### Brief
Rewrite the data from the start through the line containing "point(263,50)", replacing "How do I perform" with "How can I do" and leaving everything else as it is.

^^^^^^^^

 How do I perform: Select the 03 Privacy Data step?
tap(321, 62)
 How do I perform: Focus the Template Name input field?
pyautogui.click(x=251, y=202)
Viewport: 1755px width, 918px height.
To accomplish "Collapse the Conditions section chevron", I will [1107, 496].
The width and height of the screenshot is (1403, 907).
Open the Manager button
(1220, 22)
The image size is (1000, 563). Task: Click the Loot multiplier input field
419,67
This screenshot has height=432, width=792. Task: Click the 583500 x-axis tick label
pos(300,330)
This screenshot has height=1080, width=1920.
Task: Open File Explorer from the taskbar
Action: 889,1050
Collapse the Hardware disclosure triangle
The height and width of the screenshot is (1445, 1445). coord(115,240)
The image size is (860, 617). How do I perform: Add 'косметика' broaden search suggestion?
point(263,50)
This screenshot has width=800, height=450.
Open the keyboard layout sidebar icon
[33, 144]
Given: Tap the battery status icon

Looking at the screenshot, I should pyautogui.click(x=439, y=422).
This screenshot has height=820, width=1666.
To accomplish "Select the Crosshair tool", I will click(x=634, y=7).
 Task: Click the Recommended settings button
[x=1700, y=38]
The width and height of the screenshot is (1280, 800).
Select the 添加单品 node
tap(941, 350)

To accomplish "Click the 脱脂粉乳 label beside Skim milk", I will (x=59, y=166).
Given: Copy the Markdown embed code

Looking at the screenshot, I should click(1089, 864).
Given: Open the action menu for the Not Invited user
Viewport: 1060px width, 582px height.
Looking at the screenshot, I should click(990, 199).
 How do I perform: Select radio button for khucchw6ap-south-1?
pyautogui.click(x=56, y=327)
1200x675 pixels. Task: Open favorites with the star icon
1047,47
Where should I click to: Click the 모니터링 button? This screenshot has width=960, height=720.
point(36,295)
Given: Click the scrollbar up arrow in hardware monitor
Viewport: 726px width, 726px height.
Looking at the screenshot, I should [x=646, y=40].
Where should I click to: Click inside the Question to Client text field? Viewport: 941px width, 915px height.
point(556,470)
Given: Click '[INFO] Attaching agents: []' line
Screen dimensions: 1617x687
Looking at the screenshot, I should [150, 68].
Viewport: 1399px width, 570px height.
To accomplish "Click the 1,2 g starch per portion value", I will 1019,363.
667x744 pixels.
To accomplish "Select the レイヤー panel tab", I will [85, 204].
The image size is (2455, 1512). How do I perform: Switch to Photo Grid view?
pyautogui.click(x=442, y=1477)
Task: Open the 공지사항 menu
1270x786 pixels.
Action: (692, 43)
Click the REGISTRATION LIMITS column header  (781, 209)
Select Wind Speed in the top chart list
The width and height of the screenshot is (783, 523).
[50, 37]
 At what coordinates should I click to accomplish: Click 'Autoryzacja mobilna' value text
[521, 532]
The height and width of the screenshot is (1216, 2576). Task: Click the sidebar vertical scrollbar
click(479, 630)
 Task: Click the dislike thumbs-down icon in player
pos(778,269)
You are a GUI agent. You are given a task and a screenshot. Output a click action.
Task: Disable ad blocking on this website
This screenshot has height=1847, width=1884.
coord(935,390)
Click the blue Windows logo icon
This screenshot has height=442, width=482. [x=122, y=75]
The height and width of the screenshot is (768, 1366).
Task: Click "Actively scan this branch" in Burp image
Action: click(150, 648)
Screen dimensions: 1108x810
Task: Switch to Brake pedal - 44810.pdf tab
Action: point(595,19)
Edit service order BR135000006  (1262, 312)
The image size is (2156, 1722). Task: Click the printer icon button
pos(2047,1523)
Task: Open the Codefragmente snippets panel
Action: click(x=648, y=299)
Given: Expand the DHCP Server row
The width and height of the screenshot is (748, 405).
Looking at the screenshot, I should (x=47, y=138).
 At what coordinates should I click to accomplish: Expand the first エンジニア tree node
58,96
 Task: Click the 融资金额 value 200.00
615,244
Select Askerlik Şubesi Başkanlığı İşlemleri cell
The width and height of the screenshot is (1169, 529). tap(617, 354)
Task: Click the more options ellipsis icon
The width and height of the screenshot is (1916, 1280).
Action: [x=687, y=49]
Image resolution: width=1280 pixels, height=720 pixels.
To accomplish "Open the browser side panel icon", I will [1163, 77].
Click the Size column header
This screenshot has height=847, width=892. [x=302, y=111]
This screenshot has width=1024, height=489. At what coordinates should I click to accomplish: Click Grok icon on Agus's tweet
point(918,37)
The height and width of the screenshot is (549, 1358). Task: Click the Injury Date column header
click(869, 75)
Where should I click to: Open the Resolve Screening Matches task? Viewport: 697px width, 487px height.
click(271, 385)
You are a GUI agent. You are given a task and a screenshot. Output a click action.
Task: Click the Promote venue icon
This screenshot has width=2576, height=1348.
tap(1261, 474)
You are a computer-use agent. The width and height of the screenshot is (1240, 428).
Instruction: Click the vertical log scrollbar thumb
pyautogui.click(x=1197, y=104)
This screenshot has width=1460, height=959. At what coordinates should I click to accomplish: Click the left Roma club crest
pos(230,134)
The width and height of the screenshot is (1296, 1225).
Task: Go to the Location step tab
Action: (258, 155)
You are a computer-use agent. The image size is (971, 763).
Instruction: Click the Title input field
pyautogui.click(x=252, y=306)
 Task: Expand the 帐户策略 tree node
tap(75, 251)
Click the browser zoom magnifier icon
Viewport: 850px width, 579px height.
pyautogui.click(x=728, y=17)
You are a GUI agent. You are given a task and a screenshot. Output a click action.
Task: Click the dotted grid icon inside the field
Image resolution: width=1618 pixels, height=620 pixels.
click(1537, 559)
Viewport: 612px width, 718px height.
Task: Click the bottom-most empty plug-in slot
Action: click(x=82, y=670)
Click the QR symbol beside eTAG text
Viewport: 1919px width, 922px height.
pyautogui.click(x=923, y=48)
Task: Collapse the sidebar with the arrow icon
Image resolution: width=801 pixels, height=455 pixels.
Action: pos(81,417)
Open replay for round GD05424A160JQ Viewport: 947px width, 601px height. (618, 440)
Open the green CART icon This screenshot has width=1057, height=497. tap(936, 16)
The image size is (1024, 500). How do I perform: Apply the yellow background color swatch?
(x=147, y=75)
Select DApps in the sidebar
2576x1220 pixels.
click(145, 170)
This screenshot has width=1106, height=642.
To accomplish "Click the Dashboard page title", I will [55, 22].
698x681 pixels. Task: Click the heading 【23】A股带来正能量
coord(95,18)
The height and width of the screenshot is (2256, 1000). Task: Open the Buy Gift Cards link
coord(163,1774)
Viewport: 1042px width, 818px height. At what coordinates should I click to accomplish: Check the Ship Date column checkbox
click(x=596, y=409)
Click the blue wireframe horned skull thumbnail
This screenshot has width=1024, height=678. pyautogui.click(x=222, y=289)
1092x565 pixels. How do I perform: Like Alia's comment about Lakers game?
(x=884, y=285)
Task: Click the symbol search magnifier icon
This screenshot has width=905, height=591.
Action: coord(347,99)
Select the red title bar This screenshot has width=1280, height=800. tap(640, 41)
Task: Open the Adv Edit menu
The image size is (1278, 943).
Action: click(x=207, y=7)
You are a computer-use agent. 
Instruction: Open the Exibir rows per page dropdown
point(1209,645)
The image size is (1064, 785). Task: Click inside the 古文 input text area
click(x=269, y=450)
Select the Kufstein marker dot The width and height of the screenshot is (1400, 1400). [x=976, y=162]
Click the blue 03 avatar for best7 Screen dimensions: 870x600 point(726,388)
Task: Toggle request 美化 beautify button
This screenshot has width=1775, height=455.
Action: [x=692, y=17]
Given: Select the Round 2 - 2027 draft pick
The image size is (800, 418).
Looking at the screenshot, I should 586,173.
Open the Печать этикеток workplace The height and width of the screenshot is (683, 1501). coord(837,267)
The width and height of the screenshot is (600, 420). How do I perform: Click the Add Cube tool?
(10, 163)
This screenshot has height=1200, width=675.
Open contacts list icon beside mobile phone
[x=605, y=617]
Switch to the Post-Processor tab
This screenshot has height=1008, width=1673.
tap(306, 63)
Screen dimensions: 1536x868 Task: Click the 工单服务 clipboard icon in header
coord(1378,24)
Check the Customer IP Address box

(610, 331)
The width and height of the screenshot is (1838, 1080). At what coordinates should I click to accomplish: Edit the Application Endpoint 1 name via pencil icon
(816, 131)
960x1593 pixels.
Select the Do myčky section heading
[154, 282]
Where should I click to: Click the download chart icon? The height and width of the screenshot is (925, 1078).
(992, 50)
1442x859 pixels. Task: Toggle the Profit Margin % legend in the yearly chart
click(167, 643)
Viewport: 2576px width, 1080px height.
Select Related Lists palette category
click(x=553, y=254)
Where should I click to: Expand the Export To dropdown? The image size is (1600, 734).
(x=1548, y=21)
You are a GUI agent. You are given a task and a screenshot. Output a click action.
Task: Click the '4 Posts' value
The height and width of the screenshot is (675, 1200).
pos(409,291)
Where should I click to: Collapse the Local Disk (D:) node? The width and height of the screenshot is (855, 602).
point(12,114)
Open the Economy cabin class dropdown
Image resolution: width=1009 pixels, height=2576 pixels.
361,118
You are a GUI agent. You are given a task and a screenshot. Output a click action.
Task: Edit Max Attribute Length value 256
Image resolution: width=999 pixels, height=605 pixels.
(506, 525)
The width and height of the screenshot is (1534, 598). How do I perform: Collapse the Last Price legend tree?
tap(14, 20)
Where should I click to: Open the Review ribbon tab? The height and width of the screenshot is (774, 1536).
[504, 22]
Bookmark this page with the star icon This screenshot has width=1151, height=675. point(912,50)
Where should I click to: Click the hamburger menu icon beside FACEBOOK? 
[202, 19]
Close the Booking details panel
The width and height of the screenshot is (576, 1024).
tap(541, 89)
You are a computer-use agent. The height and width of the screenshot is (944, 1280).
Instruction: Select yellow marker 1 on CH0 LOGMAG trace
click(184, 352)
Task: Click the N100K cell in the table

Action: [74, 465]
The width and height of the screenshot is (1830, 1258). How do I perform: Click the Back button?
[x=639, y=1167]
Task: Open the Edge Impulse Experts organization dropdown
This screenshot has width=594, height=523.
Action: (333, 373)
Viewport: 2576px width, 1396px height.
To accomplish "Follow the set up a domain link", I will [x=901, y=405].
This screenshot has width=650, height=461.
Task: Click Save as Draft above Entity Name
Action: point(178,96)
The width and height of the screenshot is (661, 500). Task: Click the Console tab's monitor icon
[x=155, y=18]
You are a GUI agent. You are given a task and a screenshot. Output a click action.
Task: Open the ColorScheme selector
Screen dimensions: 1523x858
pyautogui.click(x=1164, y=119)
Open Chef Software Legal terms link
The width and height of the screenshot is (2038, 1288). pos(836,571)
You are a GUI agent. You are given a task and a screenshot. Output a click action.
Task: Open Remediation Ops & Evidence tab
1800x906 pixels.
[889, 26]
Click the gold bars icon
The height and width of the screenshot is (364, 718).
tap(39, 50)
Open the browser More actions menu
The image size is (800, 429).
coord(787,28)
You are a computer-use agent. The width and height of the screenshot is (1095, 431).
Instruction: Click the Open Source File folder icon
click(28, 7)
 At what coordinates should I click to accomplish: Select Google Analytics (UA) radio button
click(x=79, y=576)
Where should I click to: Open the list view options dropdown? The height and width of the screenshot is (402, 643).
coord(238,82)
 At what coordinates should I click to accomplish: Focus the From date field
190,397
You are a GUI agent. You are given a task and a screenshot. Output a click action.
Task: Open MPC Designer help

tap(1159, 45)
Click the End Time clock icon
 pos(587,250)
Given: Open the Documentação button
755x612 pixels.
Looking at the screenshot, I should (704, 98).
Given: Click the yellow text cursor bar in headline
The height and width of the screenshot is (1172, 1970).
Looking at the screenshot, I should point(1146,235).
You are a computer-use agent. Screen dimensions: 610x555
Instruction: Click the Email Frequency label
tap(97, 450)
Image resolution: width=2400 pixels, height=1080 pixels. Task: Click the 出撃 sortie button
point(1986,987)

^^^^^^^^

### Exercise solution
 How can I do: Select the 03 Privacy Data step?
tap(321, 62)
 How can I do: Focus the Template Name input field?
pyautogui.click(x=251, y=202)
Viewport: 1755px width, 918px height.
To accomplish "Collapse the Conditions section chevron", I will [1107, 496].
The width and height of the screenshot is (1403, 907).
Open the Manager button
(1220, 22)
The image size is (1000, 563). Task: Click the Loot multiplier input field
419,67
This screenshot has height=432, width=792. Task: Click the 583500 x-axis tick label
pos(300,330)
This screenshot has height=1080, width=1920.
Task: Open File Explorer from the taskbar
Action: 889,1050
Collapse the Hardware disclosure triangle
The height and width of the screenshot is (1445, 1445). coord(115,240)
The image size is (860, 617). How can I do: Add 'косметика' broaden search suggestion?
point(263,50)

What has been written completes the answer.